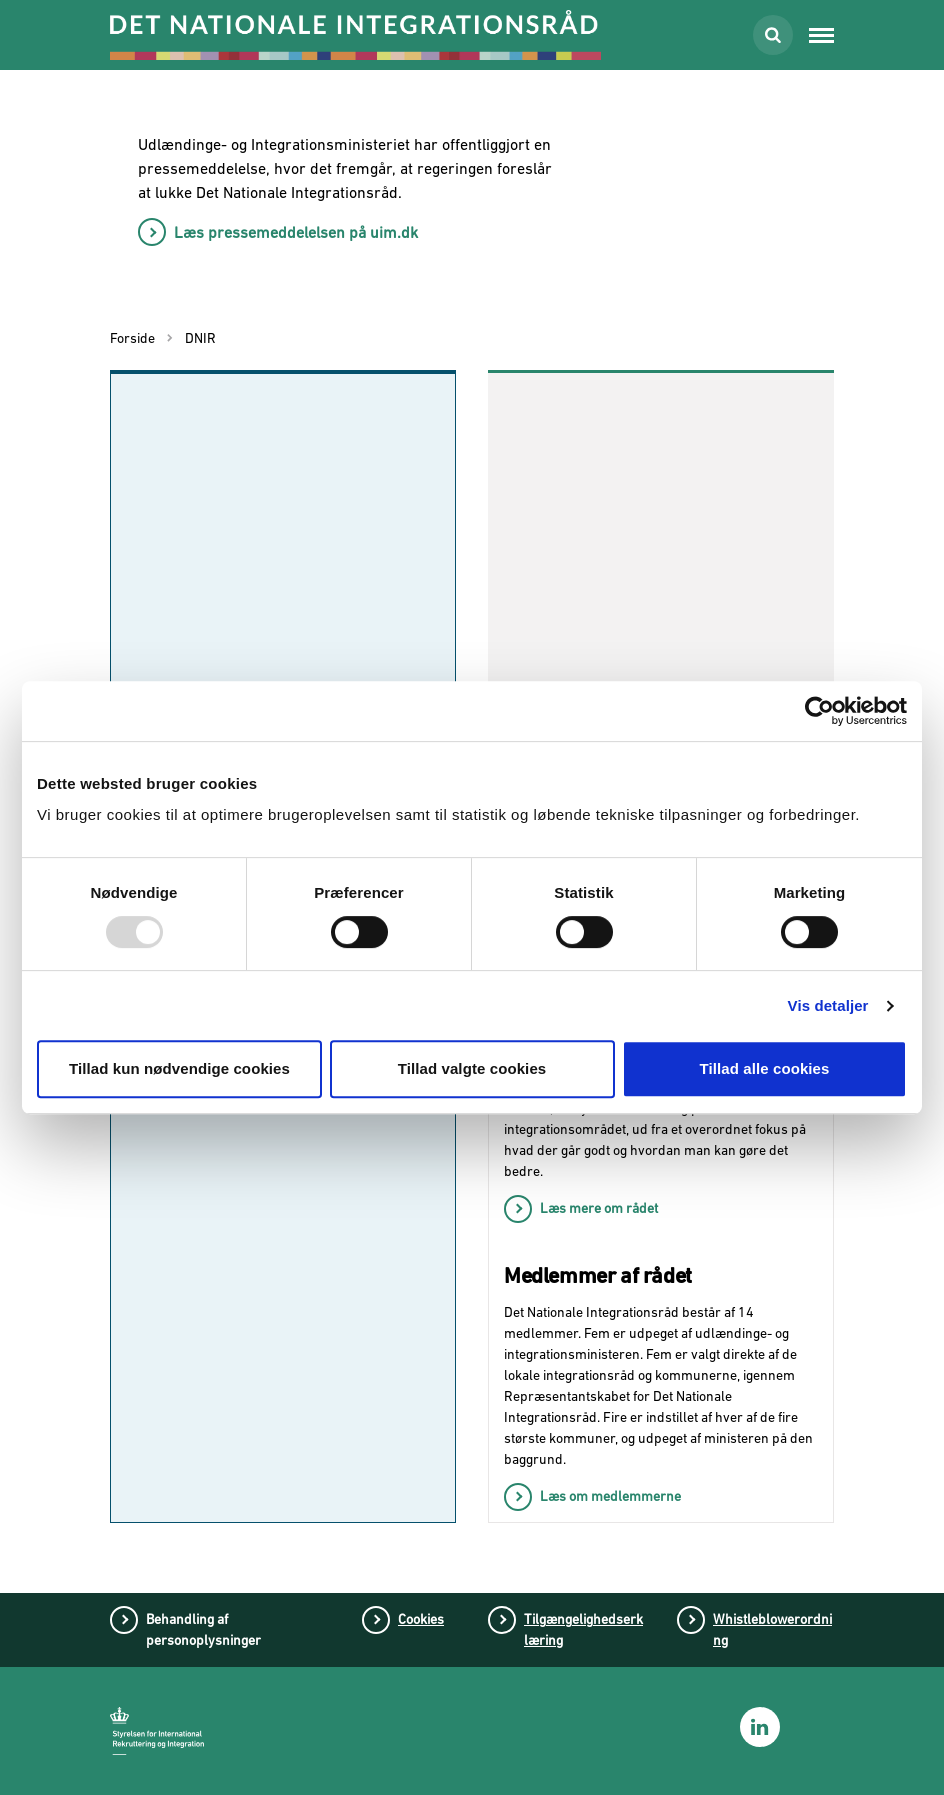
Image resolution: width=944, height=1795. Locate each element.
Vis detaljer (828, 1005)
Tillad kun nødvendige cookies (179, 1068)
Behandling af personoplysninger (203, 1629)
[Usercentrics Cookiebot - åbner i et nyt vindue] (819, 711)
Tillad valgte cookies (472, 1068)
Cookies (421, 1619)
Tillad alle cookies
= = = = = = =
▶ _Gestellte Aufgabe_: Übertrage alle Zeilen der Einträge in eine Markdown-Tabelle mit den Spalten „Nr“ und „Zeile“, wobei Leerzeilen wegfallen. Lass die Bilder in der Antwort weg.

▶ _Schriftliche Lösung_:
| Nr | Zeile |
|---|---|
| 1 | Image resolution: width=944, height=1795. Locate each element. |
| 2 | Vis detaljer (828, 1005) |
| 3 | Tillad kun nødvendige cookies (179, 1068) |
| 4 | Behandling af personoplysninger (203, 1629) |
| 5 | [Usercentrics Cookiebot - åbner i et nyt vindue] (819, 711) |
| 6 | Tillad valgte cookies (472, 1068) |
| 7 | Cookies (421, 1619) |
| 8 | Tillad alle cookies |